On 27/04/13 06:08, michael norman wrote:
On 26/04/13 11:07, Basil Chupin wrote:
I have just installed a Blu-Ray RW drive and in anticipation of doing this today I hired a few Blu-Ray discs to view over the weekend.
However, I am most disappointed because the damn thing does not want to play ball with the BD discs :'( .
Well, at least when it comes to using vlc with them :-( . vlc won't recognise them and won't play them even though the BD drive is recognised when I insert an ordinary DVD in the unit. All other discs are recognised and playable (Sl and DL DVDs, CDs).
I know that 'developers' have been fooling around with files and dependencies which have made applications stop working until an additional file has had to be installed, eg, python-kde4 -plasma, and vlc had to have the codecs installed as a separate dependency, but what else does vlc require to be able to play Blu-Ray DVDs?!
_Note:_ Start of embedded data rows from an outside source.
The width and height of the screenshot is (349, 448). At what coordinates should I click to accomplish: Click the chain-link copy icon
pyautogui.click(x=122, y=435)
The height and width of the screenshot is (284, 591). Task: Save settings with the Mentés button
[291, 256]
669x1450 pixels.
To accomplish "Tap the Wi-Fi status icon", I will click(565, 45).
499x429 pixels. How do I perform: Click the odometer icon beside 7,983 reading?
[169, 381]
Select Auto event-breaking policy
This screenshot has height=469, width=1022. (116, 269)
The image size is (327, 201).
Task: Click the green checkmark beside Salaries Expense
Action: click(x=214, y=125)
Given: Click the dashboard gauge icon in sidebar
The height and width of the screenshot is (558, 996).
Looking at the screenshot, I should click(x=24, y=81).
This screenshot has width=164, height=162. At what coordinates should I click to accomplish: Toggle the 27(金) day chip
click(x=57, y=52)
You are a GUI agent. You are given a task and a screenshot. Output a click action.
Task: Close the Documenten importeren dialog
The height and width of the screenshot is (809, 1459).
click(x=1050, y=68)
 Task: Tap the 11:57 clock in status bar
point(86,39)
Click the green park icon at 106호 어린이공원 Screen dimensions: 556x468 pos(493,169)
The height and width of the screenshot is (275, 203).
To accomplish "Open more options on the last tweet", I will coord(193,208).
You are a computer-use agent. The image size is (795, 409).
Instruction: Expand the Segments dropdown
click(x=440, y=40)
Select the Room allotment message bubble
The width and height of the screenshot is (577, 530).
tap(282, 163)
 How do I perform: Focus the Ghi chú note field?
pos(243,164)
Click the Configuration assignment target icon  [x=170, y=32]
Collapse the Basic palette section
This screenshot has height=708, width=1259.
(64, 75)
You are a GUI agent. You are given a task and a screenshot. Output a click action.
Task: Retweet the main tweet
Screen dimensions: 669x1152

Does anyone, please, know what is required to get vlc to play Blu-Ray discs?
Never have I had hassles with vlc - until today with Blu-Ray discs :-( .
I have BD discs sitting here to be viewed so if anybody knows how to get vlc to play them I would be most grateful.
BC
Basil
Have a look at this
https://wiki.archlinux.org/index.php/BluRay
The problem is not VLC or "developers" fooling around it is with the blu ray format itself.
We have a blu ray player here on a dual boot 12.3/W7box. My son has a lot of blu ray discs which play using a proprietary player on W7 but not in VLC in windows (his preferred media player)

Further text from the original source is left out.